The swallows late too. An old farmer stopped me on the road. Bid me listen. We heard the cuckoo together. “You wouldn’t know this” he said. Kindness in him as he said it too. “This is the first year I heard the cuckoo before the swallows came” His family have farmed here for generations. He tends his cattle. “There was a hurricane in Northern France as the swallows came through. Decimated them. They will be late to us this year”. It mattered to him. Enough to stop. Reverse his tractor. Tell me. Include me in it’s importance. We are here together he seemed to say. We farm in this place. This is something you should know.

The road below our farm where I chat to nature struck farmers
The road below the farm where I stop to chat

Much is said about the challenges modern farmers face. More about the challenge they supposedly pose. Here in this place, both are true. But so is something else. Many have an intimate and almost unconscious love of the natural world they live in. His eyes lit up when I told him of a tree on the road, his road, a woodpecker had been hunting on. Another called to ask if I knew where the woodpecker that had hunted his farm had gone. I did. He relaxed. Breathed out. Thanked me for the photo I sent.

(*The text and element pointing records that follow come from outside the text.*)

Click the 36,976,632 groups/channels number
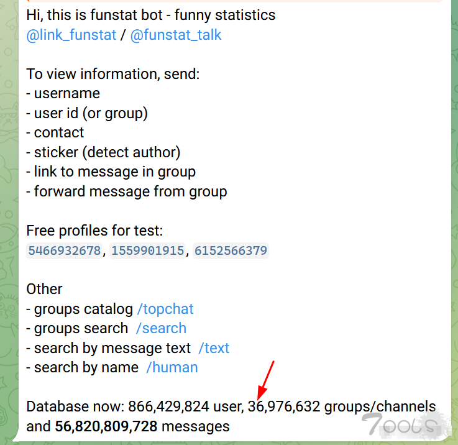458x445 pixels. point(284,406)
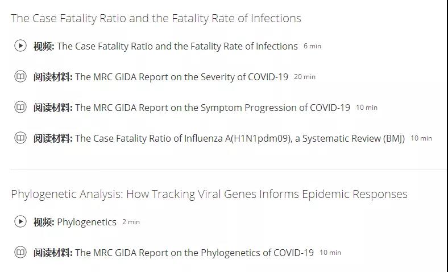Click book icon for Symptom Progression reading
This screenshot has width=448, height=272.
pyautogui.click(x=20, y=108)
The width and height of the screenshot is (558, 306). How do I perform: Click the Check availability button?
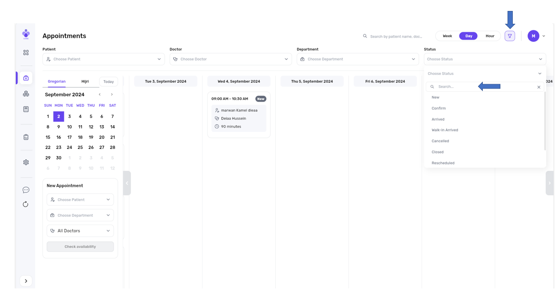tap(80, 247)
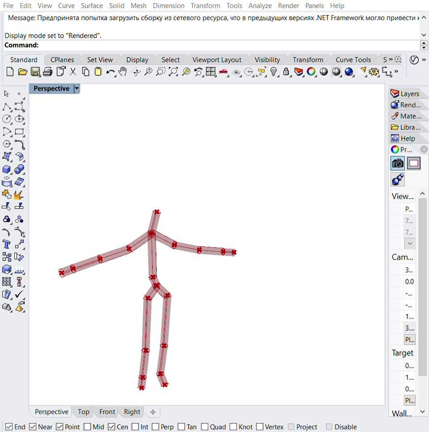Viewport: 429px width, 432px height.
Task: Choose the Box solid tool
Action: pos(7,170)
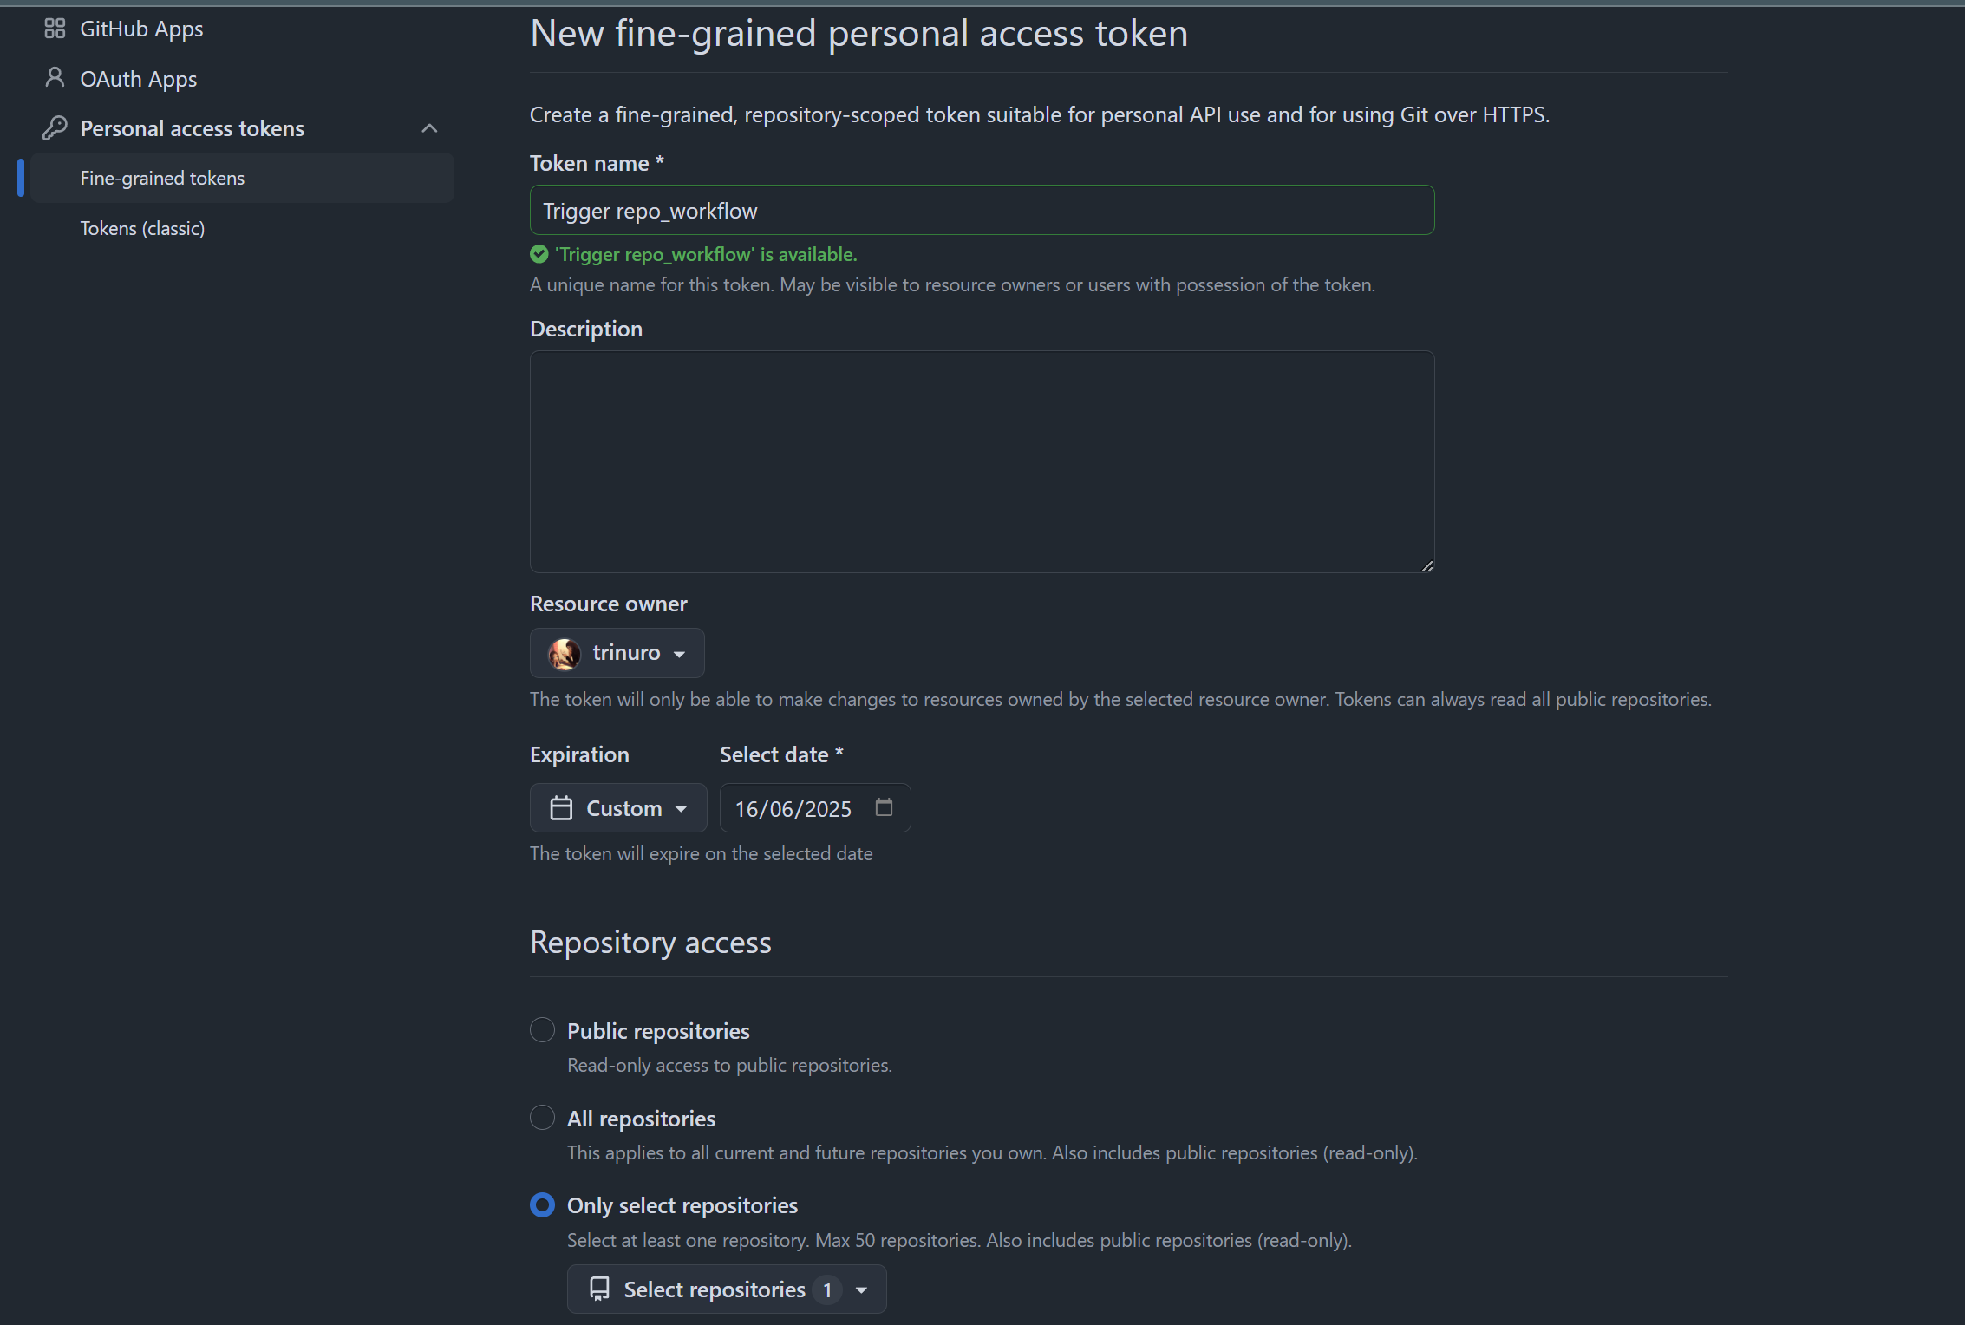Image resolution: width=1965 pixels, height=1325 pixels.
Task: Click the Token name input field
Action: (x=983, y=210)
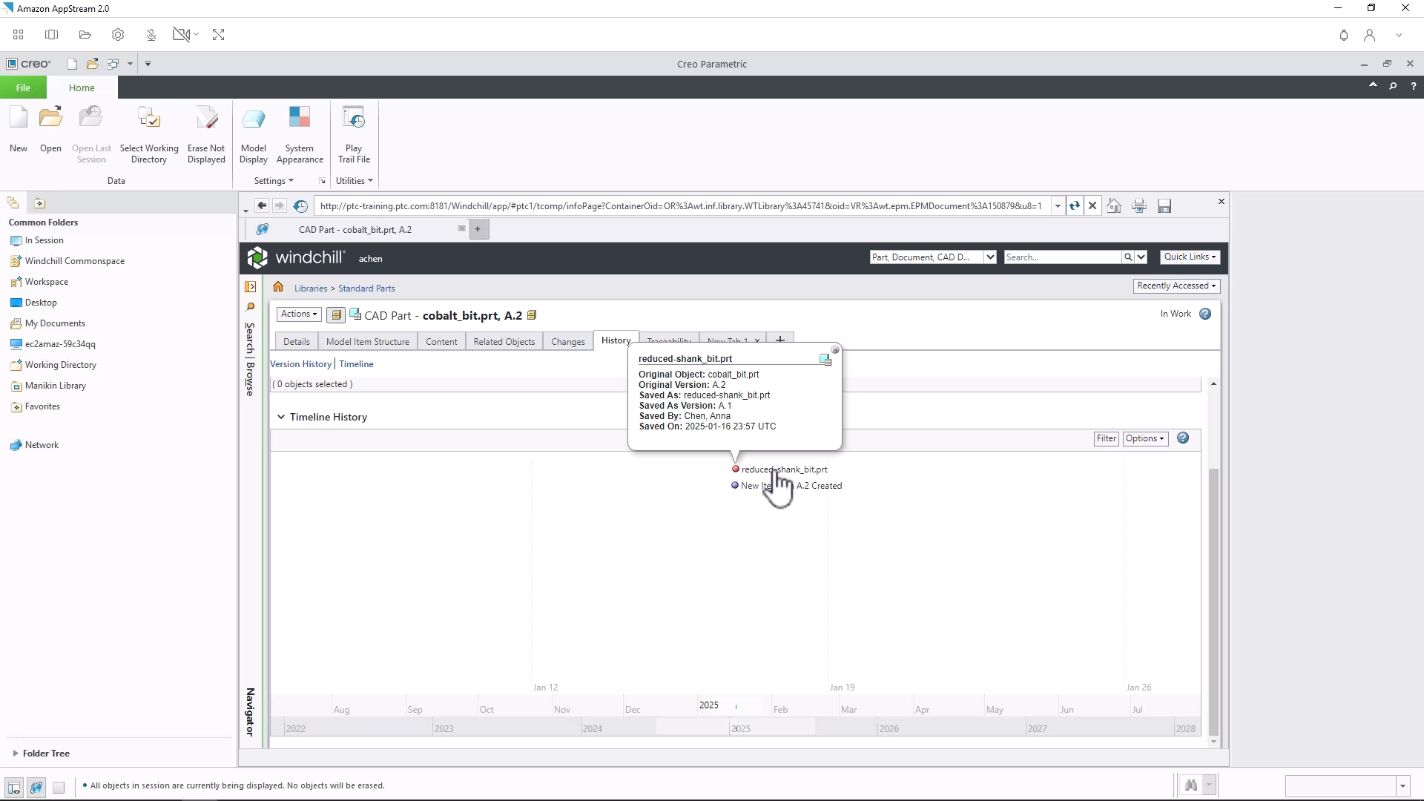Viewport: 1424px width, 801px height.
Task: Toggle the AppStream microphone mute
Action: 151,34
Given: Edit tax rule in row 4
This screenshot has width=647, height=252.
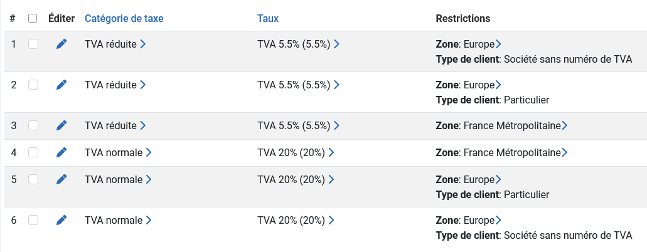Looking at the screenshot, I should pyautogui.click(x=61, y=152).
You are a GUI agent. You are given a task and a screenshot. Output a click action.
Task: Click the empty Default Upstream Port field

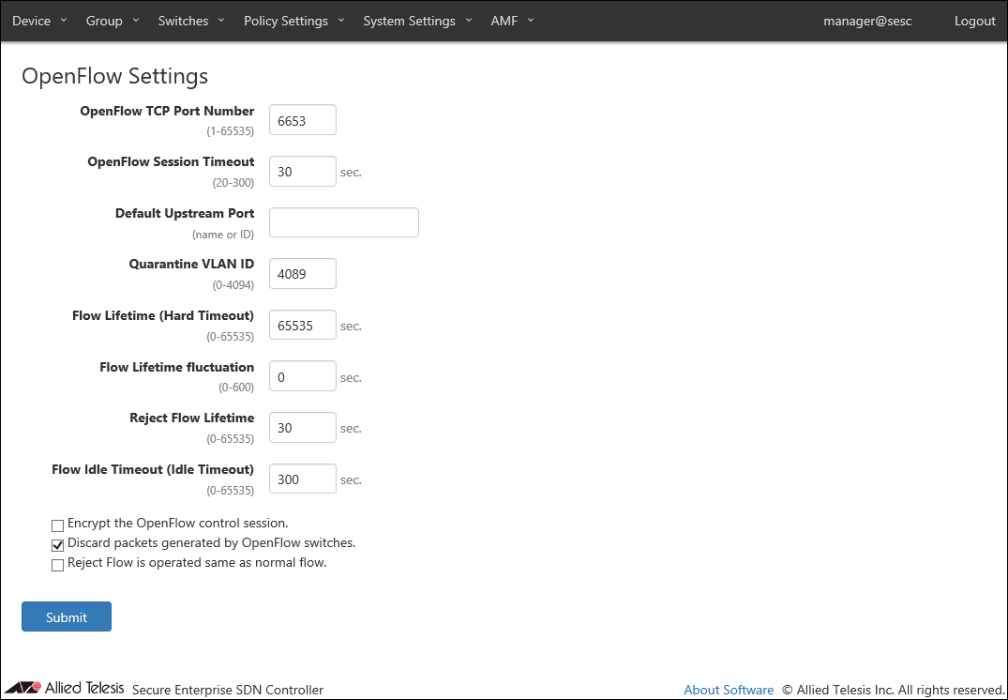coord(343,222)
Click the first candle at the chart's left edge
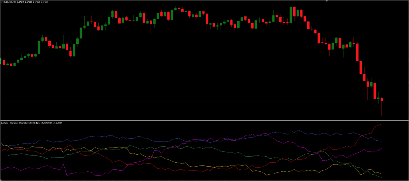 coord(4,62)
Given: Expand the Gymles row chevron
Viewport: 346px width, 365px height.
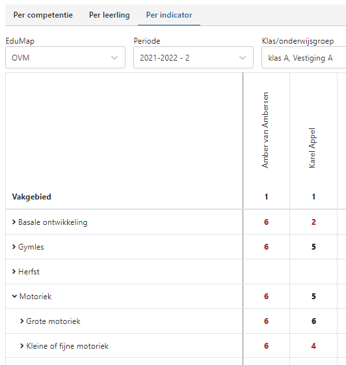Looking at the screenshot, I should pyautogui.click(x=14, y=247).
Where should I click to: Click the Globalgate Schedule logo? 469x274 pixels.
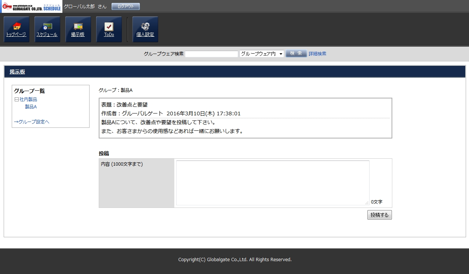(x=32, y=7)
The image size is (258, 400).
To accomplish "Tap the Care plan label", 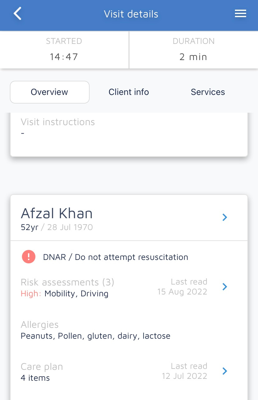I will tap(42, 367).
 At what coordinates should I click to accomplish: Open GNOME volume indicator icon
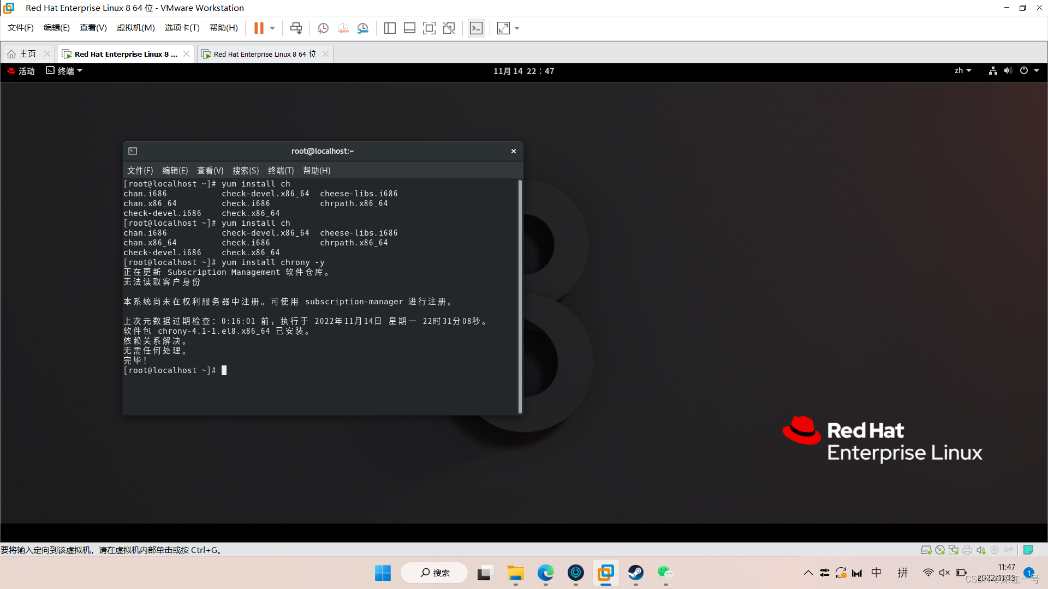point(1008,71)
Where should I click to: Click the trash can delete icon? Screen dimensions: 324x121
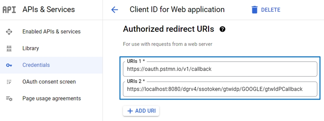pyautogui.click(x=254, y=10)
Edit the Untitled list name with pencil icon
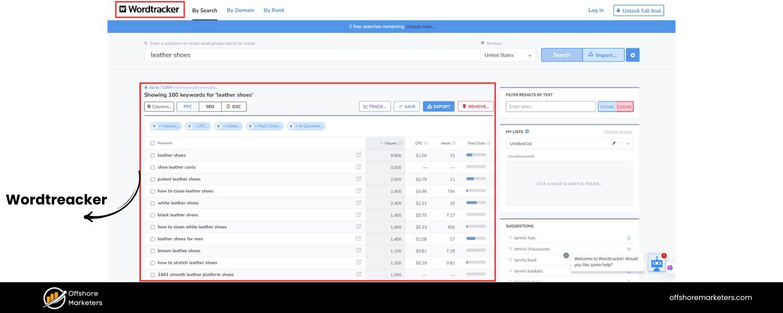 tap(613, 143)
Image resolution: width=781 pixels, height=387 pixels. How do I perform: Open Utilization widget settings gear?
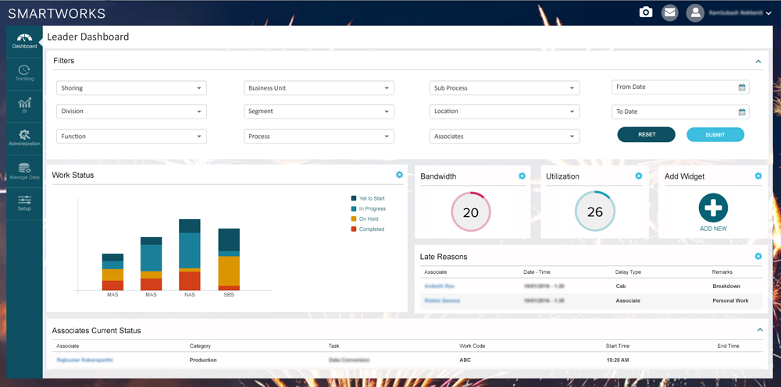pyautogui.click(x=638, y=176)
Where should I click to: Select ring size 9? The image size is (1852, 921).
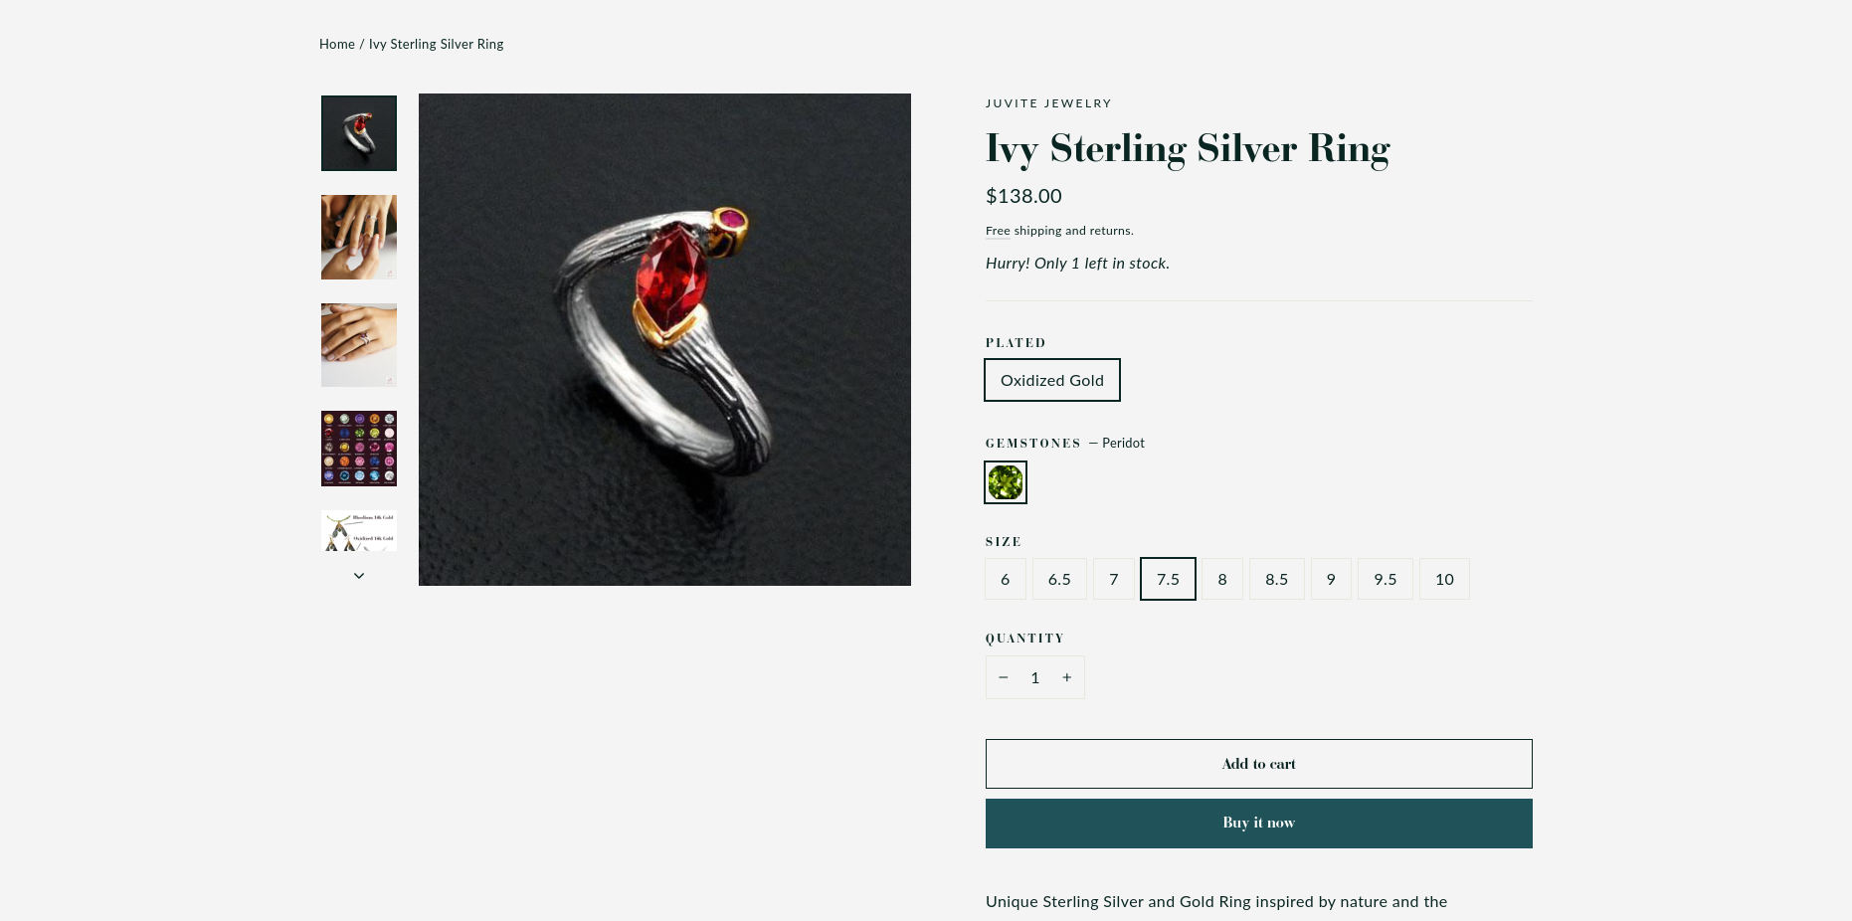coord(1331,579)
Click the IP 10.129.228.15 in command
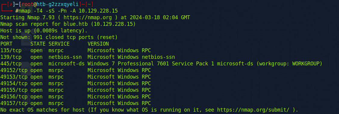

I plan my own next years work work on the walk. Some for the farms benefit, some for the wildlife, some for both. I will plant the back field with a hedgerow of hawthorn. I will interplant plum amongst them. Rowan, lime, white thorn and wild cherry. All good for the June gap for pollinators. We will put a wildflower mix in the hill field, after grazing it hard in autumn. The bare earth left in patches will help the seed take. We’ll plant in frost and put the sheep back on for two days to trample the seed in. When the new orchard is fenced we will put in apple and sweet chesnut. Again, good trees for pollinators. And cobnut too. The nuts a good food crop, and in a good year each tree will replace two bags of pig feed.

Honeybee hives we will put in each field. Slowly. Building up our pollen and nectar bank as we go. One year at a time. Native Black bees I hope. Kept naturally. We need to think of wild pollinator habitat and nectar/pollen resources too. And so my thoughts turn to whitebeam and linden trees…

As I crest the hill to the new orchard, planning, fretting, worrying and planting in my mind, I finally see them. Two swallows. Late, so late, but so welcome. Arcing above the back field I will sow with wildflower. Hunting. Hunted for in my mind. Now here.

The song goes “When you pass through places, and places pass through you…”. The same happens when you settle in one. It too settles in you. I know it is a small thing. But the swallows return anchors me more securely here now they have come. I relax. Breathe. I am at more so at home.